[Doc-SIG] Some random thoughts

Laurence Tratt laurie@eh.org
Sun, 05 Mar 2000 15:48:54 GMT

In message <m12RbXY-000CnDC@artcom0.artcom-gmbh.de>
          pf@artcom-gmbh.de (Peter Funk) wrote:

Thanks for the comments. OK, here goes...

> First I wonder, why you decided  to use John Aycocks Spark as parser
> instead of using the builtin parser provided by the standard library.

I don't. Well I do. But to parse Python files, I use the builtin parser. The
code's in lib/crystal/Languages/Python/Parsers/CPython/ (snappy eh?).

SPARK is used to compile the internal LayoutLanguage, which is it's own
little thing.

If it used SPARK to compile Python files you would know about it at
execution time! On my P233, I reckon SPARK munches somewhere just under 1Kb
a second: fine for the Layout Language (which has relatively little input),
but too slow for big Python files. On his website, John mentions the next
version will be faster which would be great. Even with the speed issues,
SPARK is truly great, and so to have speed less of an issue will be cool.

> The structure of your program was somewhat hard to grasp for me

Yes, without documentation it looks like a mess. In reality, there is a
method behind the madness, and all those packages are intended so that
future expansion is easy. For example, I decided to use '_' to indicate a
private or protected (in the Java sense) 'thing', be that an object, module,
class or whatever. A lot of those decisions just aren't apparent in a
straight source release and for that I apologise.
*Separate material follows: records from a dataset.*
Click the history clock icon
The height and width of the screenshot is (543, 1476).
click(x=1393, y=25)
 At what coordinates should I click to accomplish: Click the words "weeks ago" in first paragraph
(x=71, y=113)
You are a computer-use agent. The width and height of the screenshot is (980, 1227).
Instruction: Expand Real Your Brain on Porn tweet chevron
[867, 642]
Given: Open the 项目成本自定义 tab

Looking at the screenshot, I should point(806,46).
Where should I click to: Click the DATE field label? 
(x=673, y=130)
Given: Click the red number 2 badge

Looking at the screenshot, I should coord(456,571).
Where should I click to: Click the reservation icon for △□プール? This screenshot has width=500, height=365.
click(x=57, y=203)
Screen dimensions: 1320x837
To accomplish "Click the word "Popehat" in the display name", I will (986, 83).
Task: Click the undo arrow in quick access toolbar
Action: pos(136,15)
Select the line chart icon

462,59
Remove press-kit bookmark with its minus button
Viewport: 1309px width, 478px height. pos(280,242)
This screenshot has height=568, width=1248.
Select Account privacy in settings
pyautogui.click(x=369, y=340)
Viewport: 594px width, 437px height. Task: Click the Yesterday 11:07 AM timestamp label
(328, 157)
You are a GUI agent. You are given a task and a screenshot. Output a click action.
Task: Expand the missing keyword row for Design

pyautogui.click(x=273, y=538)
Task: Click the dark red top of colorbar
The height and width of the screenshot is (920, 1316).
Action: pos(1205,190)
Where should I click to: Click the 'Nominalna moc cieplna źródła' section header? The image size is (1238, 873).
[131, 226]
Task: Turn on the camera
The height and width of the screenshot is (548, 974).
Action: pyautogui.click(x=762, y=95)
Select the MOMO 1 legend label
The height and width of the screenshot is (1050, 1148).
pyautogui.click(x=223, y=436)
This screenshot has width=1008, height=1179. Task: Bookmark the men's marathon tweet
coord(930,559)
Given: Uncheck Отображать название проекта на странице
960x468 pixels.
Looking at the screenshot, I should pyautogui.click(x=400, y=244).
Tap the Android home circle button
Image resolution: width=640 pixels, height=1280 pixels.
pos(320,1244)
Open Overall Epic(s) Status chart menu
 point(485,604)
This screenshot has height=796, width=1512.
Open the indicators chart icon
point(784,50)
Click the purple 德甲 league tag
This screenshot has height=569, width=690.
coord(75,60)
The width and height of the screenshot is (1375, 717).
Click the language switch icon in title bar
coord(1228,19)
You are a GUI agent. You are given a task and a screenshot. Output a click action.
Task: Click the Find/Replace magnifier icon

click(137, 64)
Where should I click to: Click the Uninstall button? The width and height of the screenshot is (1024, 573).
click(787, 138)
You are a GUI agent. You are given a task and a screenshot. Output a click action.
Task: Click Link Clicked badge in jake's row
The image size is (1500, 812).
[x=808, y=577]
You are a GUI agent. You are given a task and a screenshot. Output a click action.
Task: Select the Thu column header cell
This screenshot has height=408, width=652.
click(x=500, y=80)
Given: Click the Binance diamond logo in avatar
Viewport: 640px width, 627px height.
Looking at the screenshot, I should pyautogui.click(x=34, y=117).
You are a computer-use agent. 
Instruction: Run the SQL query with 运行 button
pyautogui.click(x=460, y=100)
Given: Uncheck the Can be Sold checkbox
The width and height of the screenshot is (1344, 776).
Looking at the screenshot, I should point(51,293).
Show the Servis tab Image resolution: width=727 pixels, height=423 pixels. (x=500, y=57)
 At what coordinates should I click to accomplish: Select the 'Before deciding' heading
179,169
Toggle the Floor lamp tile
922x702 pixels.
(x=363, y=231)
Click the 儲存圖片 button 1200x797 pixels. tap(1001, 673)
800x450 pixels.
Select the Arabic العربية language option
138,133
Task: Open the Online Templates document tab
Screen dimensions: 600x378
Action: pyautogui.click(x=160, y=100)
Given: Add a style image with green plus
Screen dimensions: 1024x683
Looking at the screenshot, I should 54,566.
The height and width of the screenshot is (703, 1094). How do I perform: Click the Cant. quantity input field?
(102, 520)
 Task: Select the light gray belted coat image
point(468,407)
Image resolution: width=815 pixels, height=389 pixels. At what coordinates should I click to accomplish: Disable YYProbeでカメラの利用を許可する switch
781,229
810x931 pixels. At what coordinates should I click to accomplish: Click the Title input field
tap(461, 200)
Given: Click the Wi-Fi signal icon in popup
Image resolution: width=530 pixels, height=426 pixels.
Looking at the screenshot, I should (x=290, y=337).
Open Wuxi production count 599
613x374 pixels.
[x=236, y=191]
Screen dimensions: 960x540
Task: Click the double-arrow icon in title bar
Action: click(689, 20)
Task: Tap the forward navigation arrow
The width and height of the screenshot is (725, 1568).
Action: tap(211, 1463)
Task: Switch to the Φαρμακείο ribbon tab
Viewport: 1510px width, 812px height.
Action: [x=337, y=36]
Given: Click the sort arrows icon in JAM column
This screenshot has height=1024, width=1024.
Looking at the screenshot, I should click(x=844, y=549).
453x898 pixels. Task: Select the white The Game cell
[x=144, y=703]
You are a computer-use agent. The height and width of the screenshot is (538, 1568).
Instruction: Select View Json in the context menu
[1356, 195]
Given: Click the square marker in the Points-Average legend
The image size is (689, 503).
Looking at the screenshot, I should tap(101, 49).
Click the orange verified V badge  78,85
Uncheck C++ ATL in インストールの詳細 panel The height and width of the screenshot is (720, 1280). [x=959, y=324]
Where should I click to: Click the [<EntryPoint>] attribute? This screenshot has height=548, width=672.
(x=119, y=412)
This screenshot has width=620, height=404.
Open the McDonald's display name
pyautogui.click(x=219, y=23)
Now that I have written the appropriate tool, I'm working on putting doc
comments into Crystal itself. This should aid things a bit. The package
hierarchy isn't something that's going to (or should) go away, and so that
particular learning curve will remain.

> As far as I can see, the interesting functionality is contained 
> (or may I say somewhat hidden?) in the following two modules:
>    crystal/Defaults/Python_To_HTML3.py
> and
>    crystal/Doc_Parsers/StructuredText/Facade.py

I think I'd go with that, although I would add the file I mentioned earlier
and crystal/Languages/Python/Formatters/Default/_Format.py to that list as
well. There's a lot of other important code strewn around, but those 4 files
are probably the main workhorses.

crystal/Outputters/_Layout_Language.py is pretty important too.

> This was not easy to figure out.

The good things in life never are :)

> As far as I understood your code, the "outputter" has the task to
> transform an intermediate structure tree and produce for example HTML
> using the definitions provided by a dictionary like that in
> Python_To_HTML3.py, right?

The basic stages of Crystal are:

  * munch files using a Languages parser
      * at the same time munch doc comments using a Doc_Parser
  * create a 'logical' page using a Languages Formatter
  * convert the logical page into a physical page using an Ouputter and
      the Layout language to output to disk / screen / whatever

Important concepts are:

  * Language
    eg Python, Java
    A Language contains *everything* specific to a language

  * Doc_Parser
    eg javadoc, StructuredText
    This munches doc comments in a specific style into an internal format

  * Formatter
    eg 'Default', UML
    These live within a Language (they're language specific) and create a
      logically formmatted page
    A language doesn't actually have to have a seperate Formatter, but it
      would have to have some code which did the same job

  * Outputter
    eg HTML, Text, man
    Utilises the Layout Language to convert a logical page into physical

> So why do you define your own special purpose language for such
> definitions, when html3_outputter__styles could have been a class
> containing methods for each structure element?  May be I should have spend
> more time on studying your code (which I didn't had).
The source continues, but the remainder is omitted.